Although Rev7 depletion causes increased mitotic cells with monoastral spindle that may lead to mitotic arrest, the defective bipolar spindles with misaligned chromosomes may cause SAC activation that may also lead to mitotic arrest. During SAC activation, Mad2 localizes at the unattached kinetochores during metaphase.Citation32 We performed immunostaining using a rabbit anti-Mad2 antibody to look for Mad2 focus formation. Metaphases with misaligned chromosomes showed Mad2 foci with significantly higher frequency in siRev7-treated cells than in siCTRL cells (), indicating that loss of Rev7 in turn results in the activation of SAC. It has been previously reported that activated SAC causes an increase in the Cyclin B1 levels through APC/CCdc20 inhibition.Citation3 As expected, Rev7 depletion resulted in Cyclin B1 accumulation at selected time points in mitotic shake-off cells collected after release from RO-0303 (Cdk1 inhibitor) block (). The above observations collectively indicate that the mitotic arrest caused by Rev7 depletion is at least partially due to the activation of Mad2 checkpoint.
Figure 5. Rev7 depletion induces Mad2 focus formation and Cyclin B1 accumulation in HeLa cells. (A) Representative images of Mad2- and β-tubulin-immunostained cells showing a normal metaphase cell with no Mad2 foci (left panel) and a misaligned metaphase cell with Mad2 foci and an abnormal spindle (right panel). (B) Quantitative analysis of metaphase cells positive for Mad2 foci 72 hrs after siRev7 treatment. (C) Western blots showing increased levels of Cyclin B1 after Rev7 depletion at 0 hr post-release from RO-3306 block and delayed degradation at 45 and 96 minutes post-release when compared to siCTRL treated cells. Mad2 levels remained unchanged. Actin was used as an internal control. Error bars represent standard deviation from 3 experiments. **p < 0.005 vs. siCTRL.

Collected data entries
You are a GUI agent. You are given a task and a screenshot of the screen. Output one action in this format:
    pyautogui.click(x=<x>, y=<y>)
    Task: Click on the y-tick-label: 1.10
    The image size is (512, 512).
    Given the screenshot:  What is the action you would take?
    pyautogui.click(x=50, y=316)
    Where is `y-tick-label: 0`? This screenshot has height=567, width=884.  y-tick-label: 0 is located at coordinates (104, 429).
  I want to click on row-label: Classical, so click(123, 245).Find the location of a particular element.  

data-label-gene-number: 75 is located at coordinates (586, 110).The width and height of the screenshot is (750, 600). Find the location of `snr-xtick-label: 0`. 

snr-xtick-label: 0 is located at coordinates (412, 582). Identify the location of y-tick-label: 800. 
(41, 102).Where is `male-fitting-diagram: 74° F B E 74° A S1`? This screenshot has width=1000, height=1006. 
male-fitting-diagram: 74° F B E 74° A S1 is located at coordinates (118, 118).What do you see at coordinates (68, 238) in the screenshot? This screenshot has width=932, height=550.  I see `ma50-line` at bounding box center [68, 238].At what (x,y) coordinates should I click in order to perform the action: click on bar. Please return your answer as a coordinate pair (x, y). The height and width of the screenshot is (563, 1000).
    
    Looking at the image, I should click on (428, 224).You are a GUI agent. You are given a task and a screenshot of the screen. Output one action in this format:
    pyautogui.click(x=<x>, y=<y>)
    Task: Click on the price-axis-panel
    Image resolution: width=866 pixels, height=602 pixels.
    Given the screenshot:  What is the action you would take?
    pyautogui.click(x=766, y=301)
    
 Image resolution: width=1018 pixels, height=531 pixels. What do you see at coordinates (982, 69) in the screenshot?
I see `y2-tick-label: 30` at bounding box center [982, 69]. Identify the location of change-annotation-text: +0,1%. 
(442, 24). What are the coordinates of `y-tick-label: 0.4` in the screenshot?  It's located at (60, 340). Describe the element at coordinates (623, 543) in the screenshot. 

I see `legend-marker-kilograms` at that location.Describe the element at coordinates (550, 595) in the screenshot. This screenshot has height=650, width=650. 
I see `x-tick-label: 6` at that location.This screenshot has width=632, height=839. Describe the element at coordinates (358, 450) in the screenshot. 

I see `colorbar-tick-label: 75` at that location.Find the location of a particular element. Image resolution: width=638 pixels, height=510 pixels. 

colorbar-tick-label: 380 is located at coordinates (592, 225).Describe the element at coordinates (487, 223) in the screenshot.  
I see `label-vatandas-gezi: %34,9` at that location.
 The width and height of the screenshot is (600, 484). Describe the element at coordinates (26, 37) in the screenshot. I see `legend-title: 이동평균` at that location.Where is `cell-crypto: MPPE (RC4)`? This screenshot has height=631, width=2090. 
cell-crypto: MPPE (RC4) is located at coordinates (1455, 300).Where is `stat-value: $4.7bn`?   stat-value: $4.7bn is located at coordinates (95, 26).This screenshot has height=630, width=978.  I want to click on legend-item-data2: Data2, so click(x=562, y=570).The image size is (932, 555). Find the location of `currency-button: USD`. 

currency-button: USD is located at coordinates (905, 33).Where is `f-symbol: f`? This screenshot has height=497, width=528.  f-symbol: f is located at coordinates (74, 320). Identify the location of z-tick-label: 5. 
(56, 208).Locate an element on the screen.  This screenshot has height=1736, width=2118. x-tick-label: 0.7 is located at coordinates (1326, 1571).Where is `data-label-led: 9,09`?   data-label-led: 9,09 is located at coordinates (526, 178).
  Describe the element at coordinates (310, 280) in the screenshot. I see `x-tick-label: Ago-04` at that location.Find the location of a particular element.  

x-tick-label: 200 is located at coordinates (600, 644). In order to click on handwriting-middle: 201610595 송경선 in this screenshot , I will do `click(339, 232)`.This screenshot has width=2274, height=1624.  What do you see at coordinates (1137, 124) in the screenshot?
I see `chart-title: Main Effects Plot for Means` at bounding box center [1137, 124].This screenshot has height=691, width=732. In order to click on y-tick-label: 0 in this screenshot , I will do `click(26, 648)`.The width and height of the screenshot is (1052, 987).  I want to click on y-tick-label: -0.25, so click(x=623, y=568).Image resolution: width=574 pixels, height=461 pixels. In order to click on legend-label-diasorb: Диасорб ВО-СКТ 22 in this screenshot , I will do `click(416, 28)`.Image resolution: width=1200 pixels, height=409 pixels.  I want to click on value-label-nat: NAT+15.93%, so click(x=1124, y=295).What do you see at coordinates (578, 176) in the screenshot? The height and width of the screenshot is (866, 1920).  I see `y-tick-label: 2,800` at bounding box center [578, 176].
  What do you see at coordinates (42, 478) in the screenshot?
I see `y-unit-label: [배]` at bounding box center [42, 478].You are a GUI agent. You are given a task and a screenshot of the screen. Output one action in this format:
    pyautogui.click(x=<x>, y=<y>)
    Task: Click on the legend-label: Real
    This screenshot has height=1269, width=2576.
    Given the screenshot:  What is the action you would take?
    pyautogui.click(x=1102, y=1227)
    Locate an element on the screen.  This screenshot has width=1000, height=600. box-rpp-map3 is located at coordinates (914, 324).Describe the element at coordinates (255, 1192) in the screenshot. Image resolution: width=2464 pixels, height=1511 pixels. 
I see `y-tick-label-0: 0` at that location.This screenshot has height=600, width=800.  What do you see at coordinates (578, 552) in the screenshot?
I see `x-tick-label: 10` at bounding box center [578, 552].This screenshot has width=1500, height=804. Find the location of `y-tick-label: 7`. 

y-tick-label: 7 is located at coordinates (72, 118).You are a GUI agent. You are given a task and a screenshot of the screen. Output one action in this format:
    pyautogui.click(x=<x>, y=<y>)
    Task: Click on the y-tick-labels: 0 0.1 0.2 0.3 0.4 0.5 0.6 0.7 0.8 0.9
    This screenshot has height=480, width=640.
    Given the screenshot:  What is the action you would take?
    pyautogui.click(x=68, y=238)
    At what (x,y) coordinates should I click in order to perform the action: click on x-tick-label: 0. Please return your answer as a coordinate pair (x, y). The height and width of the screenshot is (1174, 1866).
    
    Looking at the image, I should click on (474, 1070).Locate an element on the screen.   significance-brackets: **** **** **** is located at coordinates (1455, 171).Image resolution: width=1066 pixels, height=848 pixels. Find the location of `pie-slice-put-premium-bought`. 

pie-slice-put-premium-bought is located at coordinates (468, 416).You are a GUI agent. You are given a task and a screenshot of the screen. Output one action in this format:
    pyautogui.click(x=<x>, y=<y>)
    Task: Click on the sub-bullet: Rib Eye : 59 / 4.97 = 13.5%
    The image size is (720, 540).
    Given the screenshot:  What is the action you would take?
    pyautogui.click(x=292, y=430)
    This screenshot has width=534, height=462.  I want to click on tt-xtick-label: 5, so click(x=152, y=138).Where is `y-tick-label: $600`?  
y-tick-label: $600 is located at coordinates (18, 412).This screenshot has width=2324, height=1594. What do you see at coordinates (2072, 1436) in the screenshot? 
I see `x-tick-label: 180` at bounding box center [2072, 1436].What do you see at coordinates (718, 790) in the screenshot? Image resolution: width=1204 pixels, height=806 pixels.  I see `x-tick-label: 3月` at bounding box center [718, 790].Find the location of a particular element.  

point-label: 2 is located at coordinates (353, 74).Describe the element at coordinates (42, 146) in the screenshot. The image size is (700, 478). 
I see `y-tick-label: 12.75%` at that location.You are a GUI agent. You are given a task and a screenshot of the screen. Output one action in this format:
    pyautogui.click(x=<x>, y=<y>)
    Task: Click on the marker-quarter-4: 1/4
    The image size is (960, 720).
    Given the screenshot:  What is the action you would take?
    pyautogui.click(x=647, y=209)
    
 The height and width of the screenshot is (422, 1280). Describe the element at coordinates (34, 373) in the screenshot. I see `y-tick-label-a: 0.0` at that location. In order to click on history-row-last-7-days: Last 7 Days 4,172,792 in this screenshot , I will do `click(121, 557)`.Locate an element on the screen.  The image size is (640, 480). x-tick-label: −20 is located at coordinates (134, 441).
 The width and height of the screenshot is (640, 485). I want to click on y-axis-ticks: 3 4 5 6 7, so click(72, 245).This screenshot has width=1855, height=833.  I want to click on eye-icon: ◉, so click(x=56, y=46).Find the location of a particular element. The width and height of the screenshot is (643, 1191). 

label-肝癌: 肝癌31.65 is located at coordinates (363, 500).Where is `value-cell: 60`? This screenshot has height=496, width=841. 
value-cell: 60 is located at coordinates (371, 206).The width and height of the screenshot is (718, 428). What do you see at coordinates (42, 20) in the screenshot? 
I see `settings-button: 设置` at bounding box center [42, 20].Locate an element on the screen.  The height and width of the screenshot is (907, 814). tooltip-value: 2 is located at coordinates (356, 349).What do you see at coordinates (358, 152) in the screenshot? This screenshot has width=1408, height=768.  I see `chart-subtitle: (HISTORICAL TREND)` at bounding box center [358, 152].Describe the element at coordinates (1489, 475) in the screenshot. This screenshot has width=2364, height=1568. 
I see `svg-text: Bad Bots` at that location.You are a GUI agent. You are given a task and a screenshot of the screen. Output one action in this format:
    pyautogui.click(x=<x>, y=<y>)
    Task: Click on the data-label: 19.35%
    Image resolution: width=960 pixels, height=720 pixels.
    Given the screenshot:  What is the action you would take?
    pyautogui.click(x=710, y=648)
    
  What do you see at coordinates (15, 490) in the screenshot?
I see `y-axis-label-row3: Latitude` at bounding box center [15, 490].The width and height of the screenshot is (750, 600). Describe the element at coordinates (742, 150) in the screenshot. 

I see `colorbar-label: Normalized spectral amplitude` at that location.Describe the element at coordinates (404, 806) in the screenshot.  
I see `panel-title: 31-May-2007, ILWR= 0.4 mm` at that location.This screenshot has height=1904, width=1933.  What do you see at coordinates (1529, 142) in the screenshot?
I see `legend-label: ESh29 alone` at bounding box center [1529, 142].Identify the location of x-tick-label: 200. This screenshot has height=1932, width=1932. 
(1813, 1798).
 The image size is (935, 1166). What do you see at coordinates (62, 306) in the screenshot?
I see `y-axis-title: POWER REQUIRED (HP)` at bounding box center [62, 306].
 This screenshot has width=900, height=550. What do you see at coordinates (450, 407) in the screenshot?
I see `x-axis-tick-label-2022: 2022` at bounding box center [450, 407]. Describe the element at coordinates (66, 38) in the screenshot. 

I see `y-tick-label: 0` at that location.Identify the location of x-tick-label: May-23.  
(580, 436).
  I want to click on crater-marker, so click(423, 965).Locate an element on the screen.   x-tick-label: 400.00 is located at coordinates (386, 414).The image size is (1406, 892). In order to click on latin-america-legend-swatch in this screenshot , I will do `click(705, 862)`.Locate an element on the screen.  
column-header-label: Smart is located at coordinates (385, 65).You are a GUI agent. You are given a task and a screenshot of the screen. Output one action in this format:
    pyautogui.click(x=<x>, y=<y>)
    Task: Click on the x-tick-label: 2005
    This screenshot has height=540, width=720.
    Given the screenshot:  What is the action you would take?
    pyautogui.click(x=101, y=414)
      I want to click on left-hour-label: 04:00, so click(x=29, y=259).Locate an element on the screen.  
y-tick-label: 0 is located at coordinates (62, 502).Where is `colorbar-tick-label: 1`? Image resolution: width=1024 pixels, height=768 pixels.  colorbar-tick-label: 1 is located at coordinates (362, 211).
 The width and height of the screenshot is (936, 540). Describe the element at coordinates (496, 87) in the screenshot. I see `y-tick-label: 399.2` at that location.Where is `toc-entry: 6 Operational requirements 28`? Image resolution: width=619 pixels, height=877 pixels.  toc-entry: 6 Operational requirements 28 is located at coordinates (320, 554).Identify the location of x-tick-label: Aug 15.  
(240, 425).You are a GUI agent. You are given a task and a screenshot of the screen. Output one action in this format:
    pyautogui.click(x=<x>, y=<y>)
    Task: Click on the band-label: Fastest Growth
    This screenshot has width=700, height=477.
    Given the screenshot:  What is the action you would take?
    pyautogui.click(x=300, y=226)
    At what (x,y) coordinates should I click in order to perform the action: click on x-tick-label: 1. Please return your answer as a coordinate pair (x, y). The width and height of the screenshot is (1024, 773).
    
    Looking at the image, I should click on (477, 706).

PROBLEM REQUIREMENTS:
In the passage on Rev7 depletion, what antibody was used in the immunostaining to look for Mad2 focus formation?

ANSWER FOR THE TASK:
A rabbit anti-Mad2 antibody.